In 1998 the newest incarnation was not inexpensive-Apple has long realized that that users will pay a premium for a PowerBook, a fact that unfortunately no longer applies to its desktop systems-but it was fast, well-loaded and, well, fast.
This PowerBook uses the newest generation of PowerPC chip, called, oddly enough, the G3. At 250MHz, this laptop was one of the speediest laptops on the planet, a record previously held by the PowerBook 3400c/240. It was enhanced by a 512-Kbyte Level 2 backside cache, accessible at 100MHz; an amazing 5-Gbyte hard-disk drive; and 32 Mbytes of RAM, upgradable to 160 Mbytes.

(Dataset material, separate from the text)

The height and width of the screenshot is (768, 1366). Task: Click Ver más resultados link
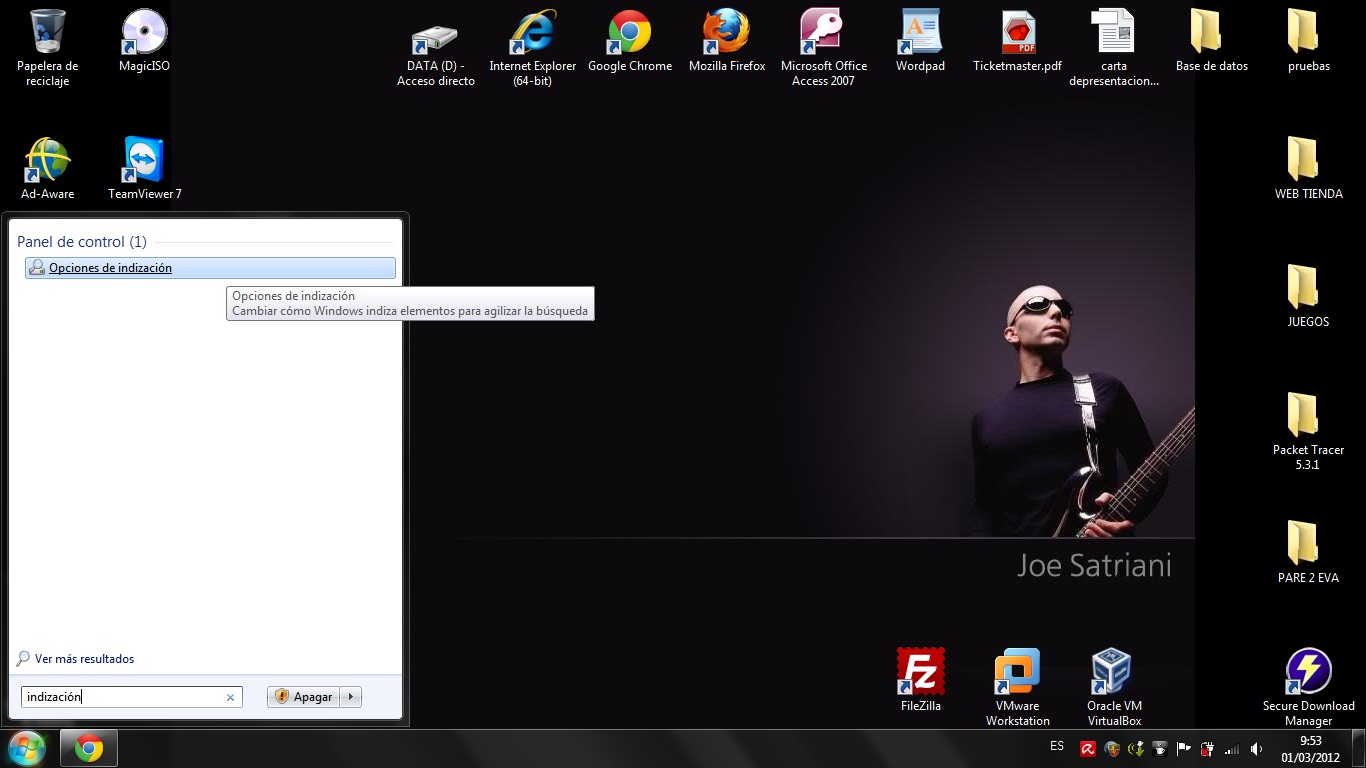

Other features include 2 Mbytes of VRAM for powering external displays; a video controller for enhanced graphics; zoomed video; a 20X CD-ROM module; a four-speaker sound system; and a 12.1-inch active-matrix screen. Other standard features include 10-Mbyte-per-second Ethernet; a 33.6-Kbps modem; as well as infrared, serial, video-out and SCSI ports. The machine comes pre-loaded with Mac OS 8, cross-platform compatibility software, browsers from Netscape and Microsoft and Internet set-up software.

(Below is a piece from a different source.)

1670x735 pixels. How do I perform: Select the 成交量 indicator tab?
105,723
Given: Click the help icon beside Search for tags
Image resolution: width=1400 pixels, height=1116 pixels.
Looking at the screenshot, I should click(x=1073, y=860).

The PowerBook G3 also featured the Apple Location Manager, a software utility that allows location-dependent system settings to be saved. Through it, settings for networking, printer, time zone and file sharing can defined for several locations and easily selected.
On the technical side, the PowerBook G3 was nearly twice as fast as a Power Macintosh 9600 604a running at 200 MHz, according to Apple-supplied figures using MacBench, a subsystem-level benchmarking package that compares relative performance levels of Macintoshes.

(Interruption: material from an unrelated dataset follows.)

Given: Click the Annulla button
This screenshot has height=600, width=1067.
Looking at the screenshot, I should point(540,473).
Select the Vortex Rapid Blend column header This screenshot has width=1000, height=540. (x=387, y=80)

This was truly was an impressive laptop during tenure, and it was the first to take full advantage of the relatively new Mac OS 8. The active-matrix screen was fantastic and the sound superb (like the 3400c, the G3 has a movie theater-type design behind the screen that projects sound beautifully). The keyboard responds well, although it was missing an inverted “T” cursor setup. Unlike many of its brethren in the PC world, the G3 allows the floppy and CD-ROM drives to be hot-swappable.
Quibbles were a few, given how heavily loaded this machine comes, however, 32 Mbytes of RAM standard was almost laughable. Considering that this machine comes with 5 Gbytes of storage under the hood, this was not a laptop that will be used simply for E-mail and light word processing. Resellers wanted to upgrade memory before the client sees the box. At 7.5 pounds with the floppy disk drive or 7.7 pounds with the CD-ROM module, this was not the lightest notebook on the market but was typical. Price also was a major quibble.
That said, the PowerBook G3 was a stand-out notebook. Apple was advertising it as the notebook that eliminates the “mobile user’s compromise.” That was an ad line that hits the mark, in the opinion of the CRN Test Center.
Macintosh PowerBook G3 had a price tag of $5,699, when it was released, ouch!